No. 4 seeded Southland went on a 20-2 run late in the first half and the Rebels never looked back, ultimately earning a 65-49 victory over the No. 5 seeded Buccaneers.
For the majority of the first half, the Bucs held tough, getting solid play from inside force Isaac Darrington. The 6-foot-4 forward made four early baskets and commanded the boards to keep BEA within striking distance.
Then, the Bucs’ shooting went sour and a six minute drought from the field gave Southland enough time to establish their decisive lead.
After falling behind by 16, BEA responded with a Sam Lee layup and a Dallas Barslou three to close the gap to 33-19 at the break.
Another Southland run to start the second half established a 21-point lead for the Rebels before Barslou started chipping away at the large advantage.
The shooting guard led the Buc offense in the second half, hitting five threes in the frame and dialed up six total for the game to finish with 24 points.
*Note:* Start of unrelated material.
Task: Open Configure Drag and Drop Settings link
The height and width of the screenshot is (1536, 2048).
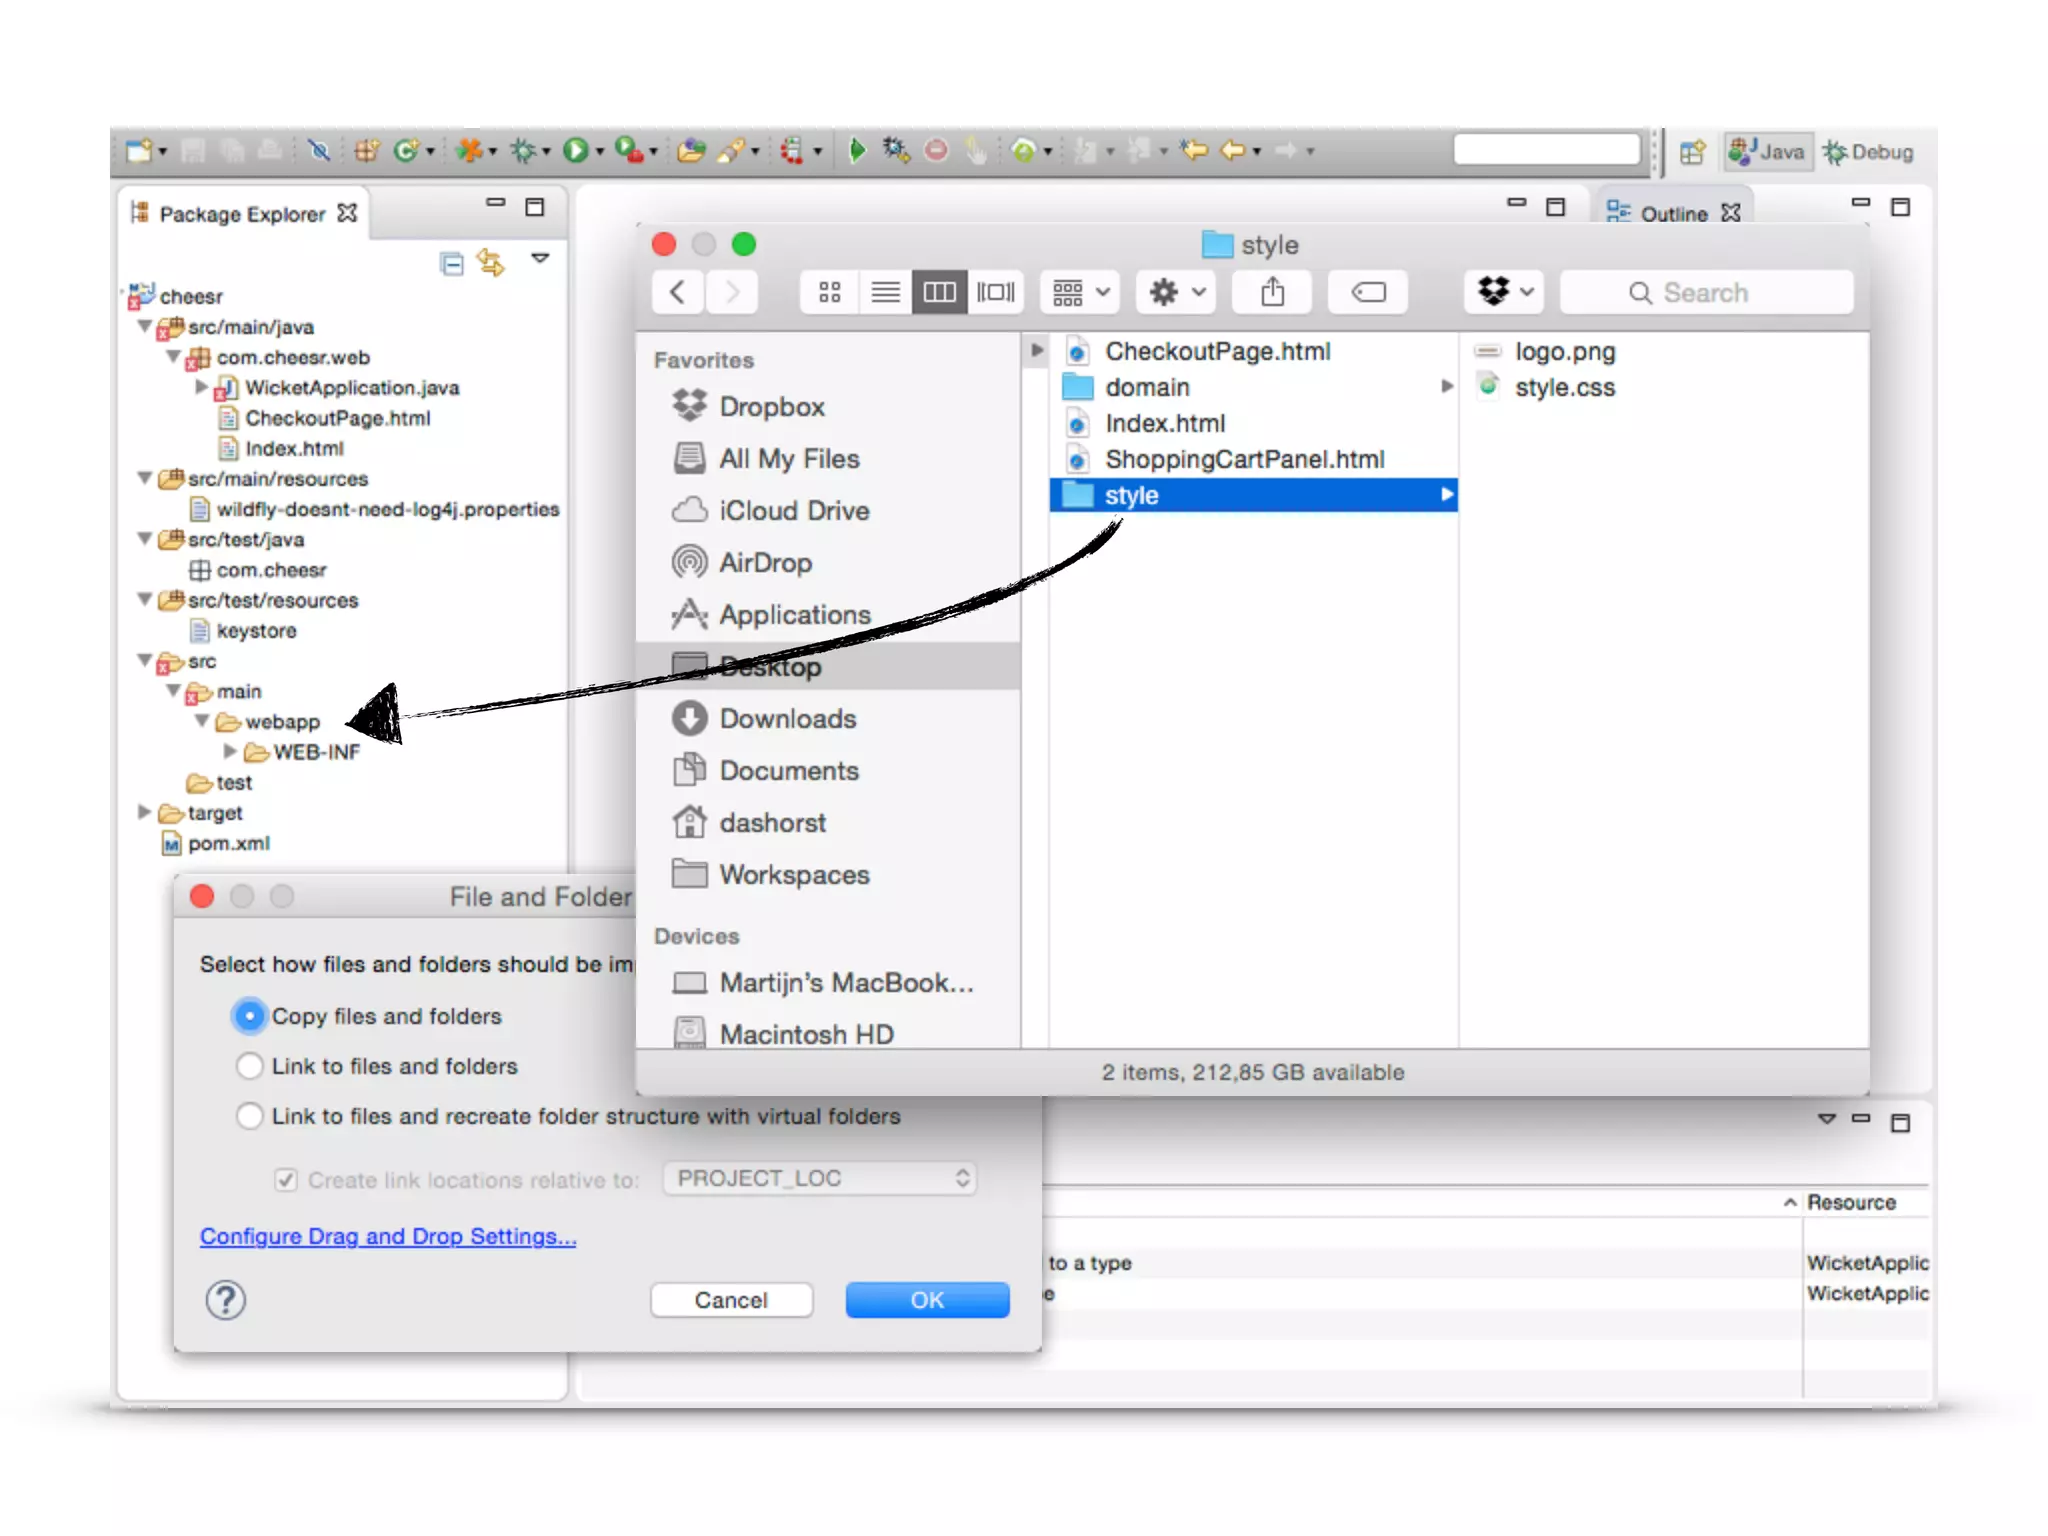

Barslou’s hot shooting from the perimeter wasn’t enough to get the Bucs back into the game, however, as Southland’s athleticism was on full display during the final 18 minutes. Although lacking height, the Rebels used their quickness on defense to give the Bucs fits and never allowed BEA to close within 14 points of the lead.
Leading Southland was Mike Goergen with 23 points, teammate Decker Bendtsen chipped in 18 and Nick Schmitz finished with 13.
Scoring leaders besides Barslou for the Bucs were Darrington with nine, Brandyn Olsen with six and Sam Lee and Jake Wagner with four.
The loss ended BEA’s season and dropped their overall record to 7-17.
With the win, Southland improved to 18-9. The Rebels played Hayfield in the Sub Section Semifinals Thursday.
The loss ended the careers of three BEA seniors Wagner, Lee and Brady Anderson. All three played basketball for the Bucs for all four years of their high school careers.